Ali Tabasum, Jan Ifat, Ramachandran Rajath, Bashir Rabiah, Andrabi Khurshid Iqbal, Bader Ghulam Nabi
Department of Pharmaceutical Sciences, School of Applied Science and Technology, University of Kashmir, Srinagar, Jammu, Kashmir 190006 India.
GrowthFactorSignalingLaboratory, Department of Biotechnology, University of Kashmir, Kashmir, J&K190006 India.
In Silico Pharmacol. 2024 Sep 28;12(2):89. doi: 10.1007/s40203-024-00259-4. eCollection 2024.
Farnesol is a natural acyclic sesquiterpene alcohol, found in various essential oils such as, lemon grass, citronella, tuberose, neroli, and musk. It has a molecular mass of 222.372 g/mol and chemical formula of C₁₅H₂₆O. The main objective of this study was to assess the effect of farnesol on mTOR and its two downstream effectors, p70S6K and eIF4E, which are implicated in the development of cancer, via molecular dynamic simulation, and docking analysis in an in silico study. A multilayer, primarily computer-based analysis was conducted to assess farnesol's anticancer potential, with a focus on primary cancer targets. From the calculations performed, farnesol showed a binding affinity of - 9.66 kcal/mol, followed by binding affinity of - 7.4 kcal/mol and - 7.8 kcal/mol for mTOR, p70S6K and eIF4E respectively. Rapamycin showed the binding affinity of - 10.45 kcal/mol for mTOR, for p70S6K and eIF4E the calculated binding affinity was - 10.65 kcal/mol and 8.16 kcal/mol respectively. The binding affinity of farnesol was comparable to the standard drug rapamycin indicating its potential as an mTOR inhibitor. Molecular dynamics simulations suggest that the ligands (farnesol and rapamycin) were well trapped within the active site of the protein over a time gap of 50 ns. It is clear that farnesol showed relatively stable MD simulation results, with minor fluctuations and maintains a consistent binding orientation, suggesting a strong and stable interaction with the target proteins when compared to simulation data of standard drug. This study explores the potential of farnesol as an anticancer agent through an in-silico approach, focusing on its interaction with mTOR and its downstream effectors. Inhibition of mTOR signaling pathway may be responsible for the anticancer effect of farnesol. As this pathway plays a crucial role in cell proliferation and survival, making it a significant target in cancer research.

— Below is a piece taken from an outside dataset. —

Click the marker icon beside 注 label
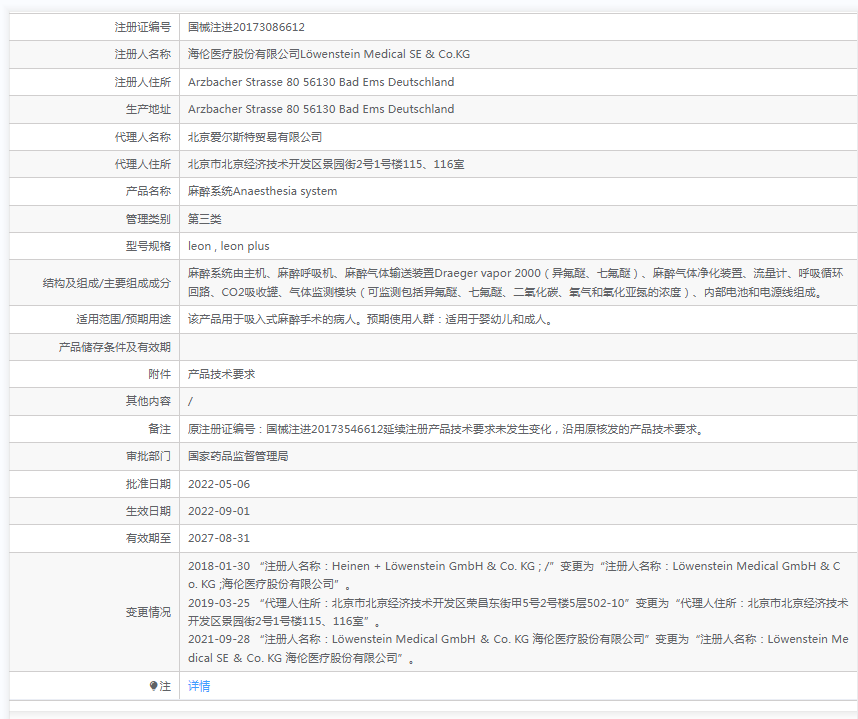 153,686
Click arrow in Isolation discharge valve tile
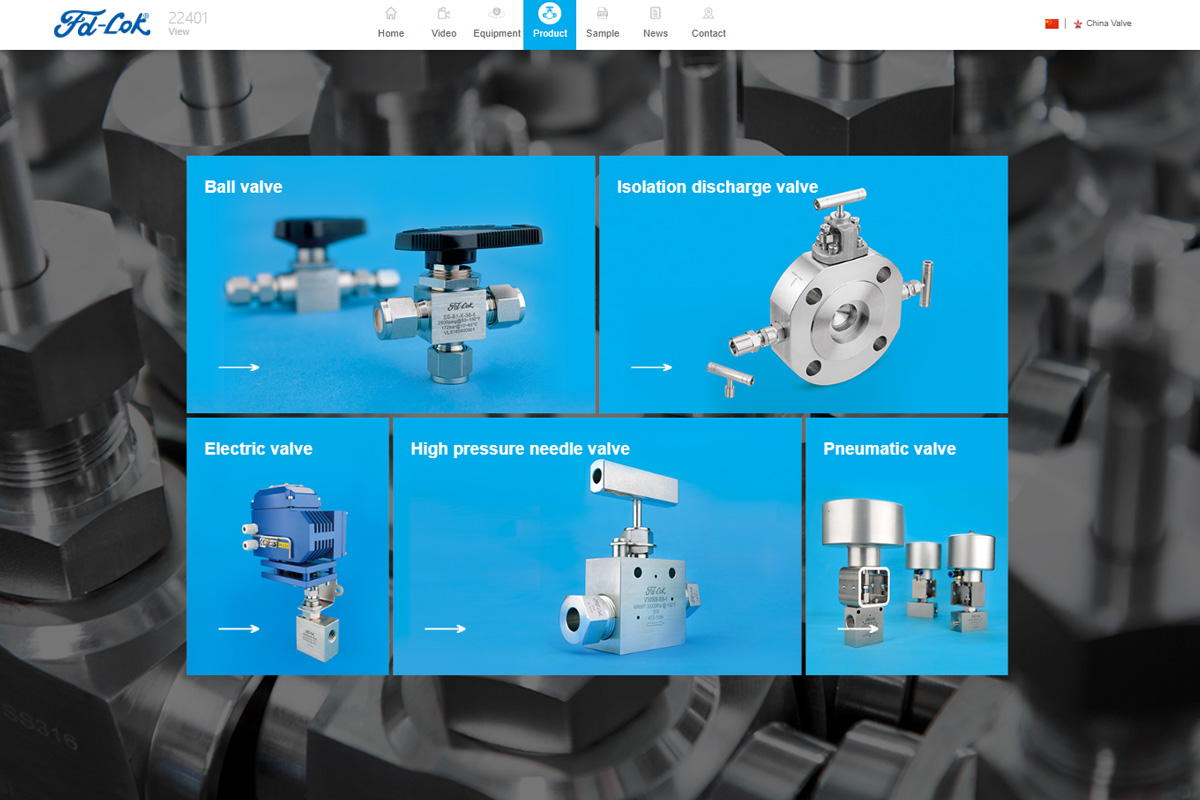The width and height of the screenshot is (1200, 800). click(651, 367)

法尼醇是一种天然的无环倍半萜醇,存在于多种香精油中,如柠檬草、香茅、晚香玉、橙花和麝香中。它的分子量为222.372 g/mol,化学式为C₁₅H₂₆O。本研究的主要目的是通过分子动力学模拟和计算机模拟对接分析,评估法尼醇对mTOR及其两个下游效应器p70S6K和eIF4E的影响,这些效应器与癌症的发展有关。进行了一项主要基于计算机的多层分析,以评估法尼醇的抗癌潜力,重点是原发性癌症靶点。从计算结果来看,法尼醇对mTOR、p70S6K和eIF4E的结合亲和力分别为-9.66 kcal/mol、-7.4 kcal/mol和-7.8 kcal/mol。雷帕霉素对mTOR的结合亲和力为-10.45 kcal/mol,对p70S6K和eIF4E的计算结合亲和力分别为-10.65 kcal/mol和8.16 kcal/mol。法尼醇的结合亲和力与标准药物雷帕霉素相当,表明其作为mTOR抑制剂的潜力。分子动力学模拟表明,在50 ns的时间间隔内,配体(法尼醇和雷帕霉素)很好地被困在蛋白质的活性位点内。很明显,法尼醇显示出相对稳定的分子动力学模拟结果,波动较小,并保持一致的结合方向,与标准药物的模拟数据相比,表明与靶蛋白有强烈而稳定的相互作用。本研究通过计算机模拟方法探索了法尼醇作为抗癌剂的潜力,重点是其与mTOR及其下游效应器的相互作用。mTOR信号通路的抑制可能是法尼醇抗癌作用的原因。由于该通路在细胞增殖和存活中起关键作用,使其成为癌症研究中的一个重要靶点。